■ **TASK ITEM**
Answer these questions using the AutoZone earnings preview below:
1. How many stores did AutoZone have in Mexico as of Aug 29, 2009?
2. What share of AutoZone's sales comes from private label offerings?
3. What is AutoZone's share of the DIY retail market in the U.S.?

** PASSAGE PROVIDED follows **

AutoZone (AZO) is expected to release its sales and earnings results for the fiscal first quarter before the opening bell on Dec 8. The Memphis, Tennessee-based retailer of automotive replacement parts reported a 3.1% year-over-year fall in its profit to $236.1 million or $4.43 per share for the fourth quarter of its fiscal 2009 ended Aug 29, 2009.
With this, AutoZone has managed to come close to the Zacks Consensus Estimate profit of $4.45 per share. For the first quarter, Zacks Consensus Estimate for the company is $2.68 per share, a decline of 40%, compared to the recorded earnings in the previous quarter.
AutoZone is one of the nation’s leading specialty retailers of automotive replacement parts and accessories, operating in the Do-It-Yourself (DIY) retail, Do-It-for-Me (DIFM) commercial and other customer markets. As of Aug 29, 2009, the retailer had 4,229 stores in 48 states, the District of Columbia and Puerto Rico in the U.S. and 188 stores in Mexico.
The company uses its significant cash flow to open new stores every year and maintain a mid-single-digit square footage growth rate. In fiscal 2009, the company opened 140 new stores in the U.S. and 40 in Mexico. AutoZone is also focused on growing same-store sales by expanding private label offerings, which now account for 25% of sales.
AutoZone is the leader in the DIY retail market in the U.S. with a 13% share. The average age of cars on the road is rising, which is raising the demand for auto parts necessitated by greater repair needs. In the DIFM commercial segment, the retailer has a meager 1.3% market share. However, management is of the belief that the company can increase its share in the segment by focusing on improving marketing initiatives to boost sales.
Nevertheless, AutoZone has a high degree of reliance on its private label brands, which could mar its performance in the commercial business. Consequently, the company could face increased costs on account of higher staffing levels at the stores on top of rising occupancy costs. Further, several of AutoZone’s vendors have merged in recent years. This could materially affect the prices at which the company purchases its products.
Thus, we maintain our Neutral recommendation on the stock.

** End of PASSAGE PROVIDED **
** GIVEN INFORMATION follows **

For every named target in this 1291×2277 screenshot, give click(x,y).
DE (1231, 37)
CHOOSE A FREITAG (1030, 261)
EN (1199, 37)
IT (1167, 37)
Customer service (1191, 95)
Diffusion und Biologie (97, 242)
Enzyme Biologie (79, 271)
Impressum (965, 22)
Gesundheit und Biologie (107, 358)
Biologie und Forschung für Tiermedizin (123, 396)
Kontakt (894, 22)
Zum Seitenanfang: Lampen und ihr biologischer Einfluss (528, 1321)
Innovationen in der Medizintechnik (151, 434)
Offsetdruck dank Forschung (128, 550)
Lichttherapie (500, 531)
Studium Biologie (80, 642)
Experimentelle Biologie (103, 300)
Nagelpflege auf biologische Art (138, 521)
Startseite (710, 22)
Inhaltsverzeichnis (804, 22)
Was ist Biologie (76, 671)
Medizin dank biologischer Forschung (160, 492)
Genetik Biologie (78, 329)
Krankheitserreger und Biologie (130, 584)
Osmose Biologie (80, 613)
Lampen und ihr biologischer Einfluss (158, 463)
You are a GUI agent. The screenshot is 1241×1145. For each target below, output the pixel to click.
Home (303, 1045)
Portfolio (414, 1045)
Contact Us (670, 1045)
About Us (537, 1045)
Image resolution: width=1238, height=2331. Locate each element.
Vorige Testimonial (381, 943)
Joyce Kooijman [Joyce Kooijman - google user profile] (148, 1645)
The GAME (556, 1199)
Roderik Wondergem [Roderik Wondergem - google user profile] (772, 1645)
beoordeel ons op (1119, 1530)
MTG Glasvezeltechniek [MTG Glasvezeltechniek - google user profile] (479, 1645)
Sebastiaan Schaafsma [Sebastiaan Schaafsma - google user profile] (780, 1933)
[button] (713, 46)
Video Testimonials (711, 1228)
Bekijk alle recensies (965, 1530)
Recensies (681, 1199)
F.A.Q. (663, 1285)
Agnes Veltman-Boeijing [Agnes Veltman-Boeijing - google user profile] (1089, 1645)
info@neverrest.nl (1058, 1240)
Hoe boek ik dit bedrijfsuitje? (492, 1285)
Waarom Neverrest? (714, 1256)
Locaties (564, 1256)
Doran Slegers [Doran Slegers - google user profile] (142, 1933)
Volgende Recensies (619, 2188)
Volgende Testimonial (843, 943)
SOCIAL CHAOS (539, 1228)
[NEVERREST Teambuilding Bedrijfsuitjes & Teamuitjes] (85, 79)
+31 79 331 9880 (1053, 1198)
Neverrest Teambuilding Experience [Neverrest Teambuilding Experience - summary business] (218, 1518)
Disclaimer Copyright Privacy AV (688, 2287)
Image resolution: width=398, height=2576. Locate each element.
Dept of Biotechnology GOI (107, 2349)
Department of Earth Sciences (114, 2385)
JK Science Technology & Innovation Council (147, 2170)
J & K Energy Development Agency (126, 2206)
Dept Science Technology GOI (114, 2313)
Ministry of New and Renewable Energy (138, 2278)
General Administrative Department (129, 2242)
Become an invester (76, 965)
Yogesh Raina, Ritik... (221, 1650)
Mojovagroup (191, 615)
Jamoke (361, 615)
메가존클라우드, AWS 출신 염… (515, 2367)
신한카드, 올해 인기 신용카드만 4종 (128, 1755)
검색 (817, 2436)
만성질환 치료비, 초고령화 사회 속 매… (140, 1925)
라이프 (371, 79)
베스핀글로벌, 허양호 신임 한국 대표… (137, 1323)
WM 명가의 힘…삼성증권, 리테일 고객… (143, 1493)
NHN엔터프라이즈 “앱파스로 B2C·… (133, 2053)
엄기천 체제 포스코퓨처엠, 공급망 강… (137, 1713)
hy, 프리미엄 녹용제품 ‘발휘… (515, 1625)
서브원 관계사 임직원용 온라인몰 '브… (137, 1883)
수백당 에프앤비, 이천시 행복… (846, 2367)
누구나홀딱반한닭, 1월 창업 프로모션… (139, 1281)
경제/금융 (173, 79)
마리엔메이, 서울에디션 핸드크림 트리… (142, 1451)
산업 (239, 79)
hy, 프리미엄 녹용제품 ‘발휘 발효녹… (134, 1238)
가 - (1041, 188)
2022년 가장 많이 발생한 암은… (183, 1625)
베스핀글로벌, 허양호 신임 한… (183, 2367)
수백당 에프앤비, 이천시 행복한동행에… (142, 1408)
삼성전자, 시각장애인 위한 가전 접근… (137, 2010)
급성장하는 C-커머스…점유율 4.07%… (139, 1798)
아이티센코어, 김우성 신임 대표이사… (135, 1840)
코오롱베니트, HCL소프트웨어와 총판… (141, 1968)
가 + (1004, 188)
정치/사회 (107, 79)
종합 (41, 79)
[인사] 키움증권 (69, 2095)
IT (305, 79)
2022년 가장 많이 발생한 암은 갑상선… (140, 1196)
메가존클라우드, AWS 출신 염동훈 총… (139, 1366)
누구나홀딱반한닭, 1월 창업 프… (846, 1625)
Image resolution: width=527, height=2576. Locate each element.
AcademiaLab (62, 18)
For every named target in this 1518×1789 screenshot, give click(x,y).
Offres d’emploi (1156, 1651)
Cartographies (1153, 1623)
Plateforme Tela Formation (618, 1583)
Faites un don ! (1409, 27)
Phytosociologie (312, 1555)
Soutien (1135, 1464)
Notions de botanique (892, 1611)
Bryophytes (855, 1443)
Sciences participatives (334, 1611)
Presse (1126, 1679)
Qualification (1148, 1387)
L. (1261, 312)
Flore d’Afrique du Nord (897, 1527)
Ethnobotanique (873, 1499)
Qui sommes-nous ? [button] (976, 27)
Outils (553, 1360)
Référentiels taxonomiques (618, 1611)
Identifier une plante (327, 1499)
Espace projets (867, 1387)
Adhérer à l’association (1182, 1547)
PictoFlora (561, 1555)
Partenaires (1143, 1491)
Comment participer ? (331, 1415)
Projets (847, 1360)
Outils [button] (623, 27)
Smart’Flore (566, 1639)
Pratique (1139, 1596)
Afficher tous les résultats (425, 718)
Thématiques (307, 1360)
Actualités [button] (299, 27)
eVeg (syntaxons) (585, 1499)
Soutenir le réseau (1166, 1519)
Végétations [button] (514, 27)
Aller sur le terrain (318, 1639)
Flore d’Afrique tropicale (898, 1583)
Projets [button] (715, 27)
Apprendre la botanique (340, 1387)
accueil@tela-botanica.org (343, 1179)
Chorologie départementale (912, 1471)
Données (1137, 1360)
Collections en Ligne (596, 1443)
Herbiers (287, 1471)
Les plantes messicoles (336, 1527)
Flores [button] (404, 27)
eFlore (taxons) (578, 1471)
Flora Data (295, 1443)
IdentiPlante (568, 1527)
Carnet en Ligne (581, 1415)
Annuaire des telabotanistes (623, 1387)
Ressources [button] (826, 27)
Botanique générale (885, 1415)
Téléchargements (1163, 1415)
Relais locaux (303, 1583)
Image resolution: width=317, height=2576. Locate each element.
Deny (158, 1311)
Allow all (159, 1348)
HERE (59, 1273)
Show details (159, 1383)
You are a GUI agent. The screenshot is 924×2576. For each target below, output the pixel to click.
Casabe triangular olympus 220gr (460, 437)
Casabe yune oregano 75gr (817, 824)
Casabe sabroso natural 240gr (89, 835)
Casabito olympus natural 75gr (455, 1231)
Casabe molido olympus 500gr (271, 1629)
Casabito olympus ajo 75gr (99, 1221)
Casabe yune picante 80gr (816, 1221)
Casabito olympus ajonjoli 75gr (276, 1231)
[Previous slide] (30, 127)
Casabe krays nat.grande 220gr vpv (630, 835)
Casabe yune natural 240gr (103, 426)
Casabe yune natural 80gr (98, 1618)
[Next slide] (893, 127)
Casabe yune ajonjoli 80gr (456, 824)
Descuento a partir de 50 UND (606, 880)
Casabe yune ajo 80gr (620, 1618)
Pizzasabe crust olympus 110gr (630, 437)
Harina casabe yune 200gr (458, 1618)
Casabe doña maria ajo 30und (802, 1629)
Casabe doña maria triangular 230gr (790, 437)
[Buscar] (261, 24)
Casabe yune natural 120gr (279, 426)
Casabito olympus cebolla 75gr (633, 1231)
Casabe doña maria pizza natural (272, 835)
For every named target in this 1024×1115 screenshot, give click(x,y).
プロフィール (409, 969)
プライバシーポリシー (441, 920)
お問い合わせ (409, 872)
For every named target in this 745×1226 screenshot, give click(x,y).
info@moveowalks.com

** End of GIVEN INFORMATION **

■ **PROBLEM SOLUTION**
1. 188
2. 25%
3. 13%